Deterministic Tools | Code-First Agents

Problem

An issue has 5 checkboxes, references 3 file paths, and includes acceptance criteria. That's a well-specified issue. The planning approach should be lightweight.

But if you ask the LLM to figure that out from the raw issue body, you're spending tokens on pattern matching that regex can do in milliseconds. Worse, the LLM might miss a checkbox, miscount the signals, or change its assessment depending on how the issue is worded.

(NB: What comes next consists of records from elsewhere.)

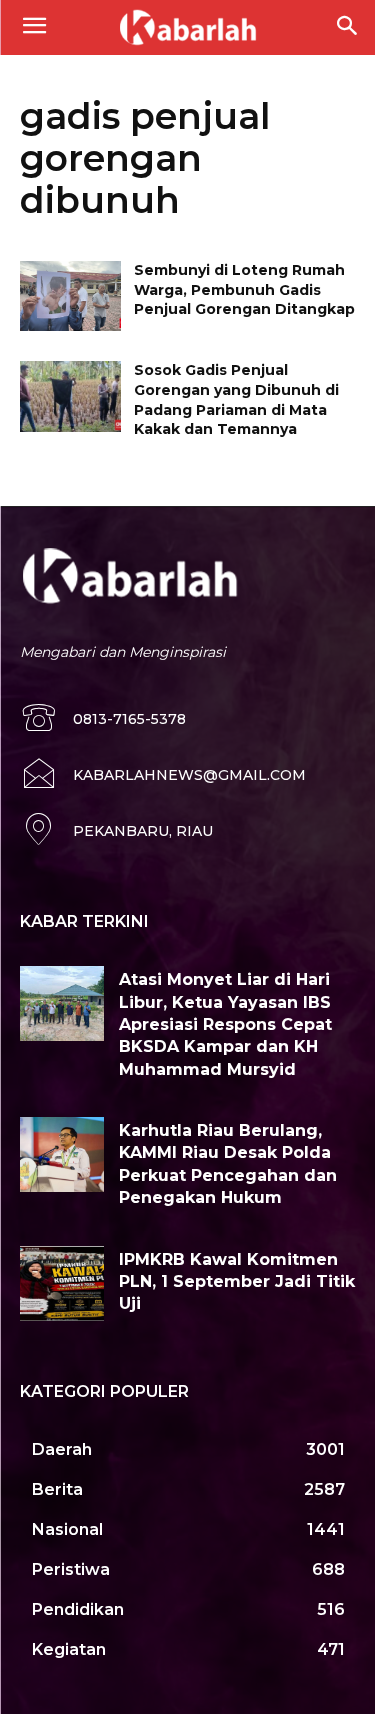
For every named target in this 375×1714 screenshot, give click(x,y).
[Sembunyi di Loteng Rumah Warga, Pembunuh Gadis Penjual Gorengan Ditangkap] (70, 296)
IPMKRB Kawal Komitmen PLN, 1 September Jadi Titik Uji (237, 1282)
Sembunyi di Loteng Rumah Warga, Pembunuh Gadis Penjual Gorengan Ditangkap (244, 289)
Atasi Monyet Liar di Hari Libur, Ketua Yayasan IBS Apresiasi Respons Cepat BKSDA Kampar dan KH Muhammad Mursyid (225, 1024)
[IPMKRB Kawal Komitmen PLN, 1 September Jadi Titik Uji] (62, 1283)
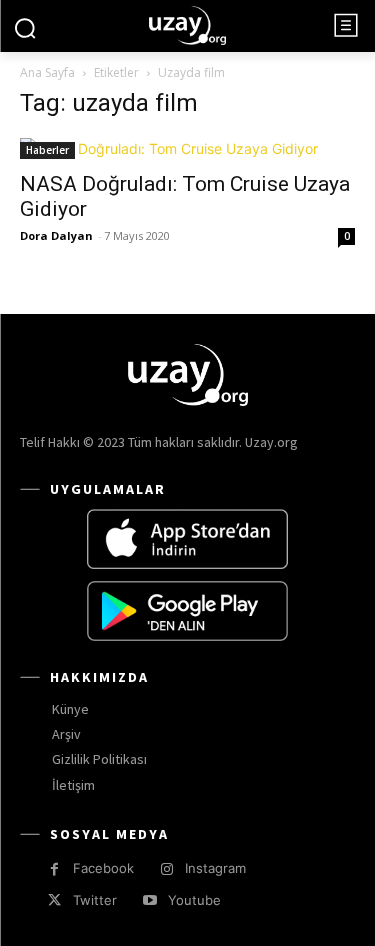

Every time you ask the LLM to do deterministic work, you're paying for unpredictability. You can't write a test for "the LLM usually counts checkboxes correctly." You can't debug why it called the same issue "complex" yesterday and "simple" today.

I ran into this building an issue triage agent. The same issue got different complexity ratings on different runs. Moving the signal counting to a script made it deterministic overnight.

Solution

Move deterministic work into CLI tools with a standard contract. The tool takes named parameters, processes them with regular code (regex, scoring, file I/O, validation), and outputs JSON to stdout. The LLM calls the tool and consumes the result.

No API. No server. Just scripts that run locally and print JSON.

Contract

The Tool Contract

The contract is simple:

Input: Named CLI parameters.
Processing: Regular, deterministic code. No LLM calls inside the tool.
Output: JSON to stdout.
Execution: Run with bun (TypeScript) or python3. The skill calls the tool via bash and reads stdout.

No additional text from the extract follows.